Strot is a lot less apprehensive coming into the next school year.
“It’s a known thing, now,” he said. “We have a year under our belt in terms of how to do things.”
With the first day of school just around the corner, Strot was feeling cautiously optimistic.
He said all students and staff will wear masks while inside. While he would like to be able to dispense with masks or for them to be optional, the State has taken that off the table. Work will continue meeting cleaning protocols and to meet the three feet guideline for social distancing.
On the day I sat down with him, new cases of COVID-19 in the county had risen to their highest number yet, at 25, and he and the staff were just beginning work on contingency plans if the schools closed because of a surge in the rate of infection.
“Overall, there is a willingness to move forward, and a willingness not to let masks or the procedures we had to go through define how we feel,” he said.
Strot said some pretty big things happened over the summer months.
He is somewhat concerned about the number of new teachers coming on board this year. Staff who retired or have resigned include a second-grade teacher, a kindergarten teacher, the HS Business teacher, the HS English teacher, the Spanish/Social Studies teacher, and both Special Education teachers.
The administrators are scrambling to hire replacements for them.
Jamie and Daniel Rushing have been hired to teach Title I and Fourth Grade, respectively.
Secondary Principal Kristina Brown was currently in the process of interviewing for teachers in the MS/HS.
One good piece of news, the newly hired Business teacher has a background in art. Art hasn’t been formally taught in Dayton Schools in several years, he said.
The administrators are looking at the master class schedule and hoping to create additional class offerings this year.
Strot said there would be more professional development offerings for staff, and because the district hasn’t had a Strategic Plan in a decade, the school board will begin work on that.
Last year, there were many challenges in student behavior and discipline, and steps have been taken to meet those challenges.
“I don’t think we gave the teachers as many tools as they needed last year,” Strot said. “This year, we will have a very established structure. We’re going to empower the teachers to help manage classrooms.”
Lunch detentions and after-school detentions in the HS Library and Saturday school are all options for teachers to use as they see fit. Any discipline measures will be done in partnership with parents, and there will be better notification to parents about behavior problems.
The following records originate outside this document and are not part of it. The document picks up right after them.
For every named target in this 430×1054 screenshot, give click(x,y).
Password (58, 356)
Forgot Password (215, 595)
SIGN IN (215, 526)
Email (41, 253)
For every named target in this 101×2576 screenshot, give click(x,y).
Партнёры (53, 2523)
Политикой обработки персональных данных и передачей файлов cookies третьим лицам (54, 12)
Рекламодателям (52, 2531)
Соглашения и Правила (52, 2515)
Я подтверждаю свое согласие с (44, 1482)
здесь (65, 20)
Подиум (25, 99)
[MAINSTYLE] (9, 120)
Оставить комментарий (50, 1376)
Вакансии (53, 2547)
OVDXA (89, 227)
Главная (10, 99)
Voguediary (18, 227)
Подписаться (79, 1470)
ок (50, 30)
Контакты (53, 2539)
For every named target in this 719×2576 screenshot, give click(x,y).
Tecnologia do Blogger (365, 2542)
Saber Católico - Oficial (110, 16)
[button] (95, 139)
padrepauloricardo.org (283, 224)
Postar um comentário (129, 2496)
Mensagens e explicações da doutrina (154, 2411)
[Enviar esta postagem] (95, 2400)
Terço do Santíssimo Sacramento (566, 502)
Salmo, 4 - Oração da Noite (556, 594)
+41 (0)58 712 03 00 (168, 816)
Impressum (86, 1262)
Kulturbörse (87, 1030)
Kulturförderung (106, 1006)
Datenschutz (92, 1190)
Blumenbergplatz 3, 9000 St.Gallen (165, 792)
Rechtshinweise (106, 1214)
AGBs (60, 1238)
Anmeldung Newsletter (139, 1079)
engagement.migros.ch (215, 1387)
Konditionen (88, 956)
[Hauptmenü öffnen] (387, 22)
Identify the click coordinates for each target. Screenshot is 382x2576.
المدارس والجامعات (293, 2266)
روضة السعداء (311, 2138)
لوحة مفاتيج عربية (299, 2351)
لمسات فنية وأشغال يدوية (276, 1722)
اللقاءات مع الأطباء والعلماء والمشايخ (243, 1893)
Additionally, a Behavior Specialist has been hired, along with a K-12 Counselor and a Prevention Intervention Counselor.
As we were speaking, a crew was stringing ten thousand feet of cable for 50 video cameras to be placed around the campus and outside every restroom. Chemical sensors are going to be installed as well. This will send a clear message to students about vaping, in general, and vaping on the school campus.
It is not meant to be punitive. Strot said there would be an emphasis on education.
Strot talked about the criticism he received from parents about the lack of communication coming from his office last year, which he characterized as “fair.” He is promising to do better this year.
He will now have more time for the duties of superintendent because the Dayton Elementary School has a new principal, Amy Cox.
“Being both superintendent and principal was tough,” he admitted.
He said he is looking forward to seeing students on campus again when school begins on Aug. 24, and any further challenges or obstacles will be met head-on.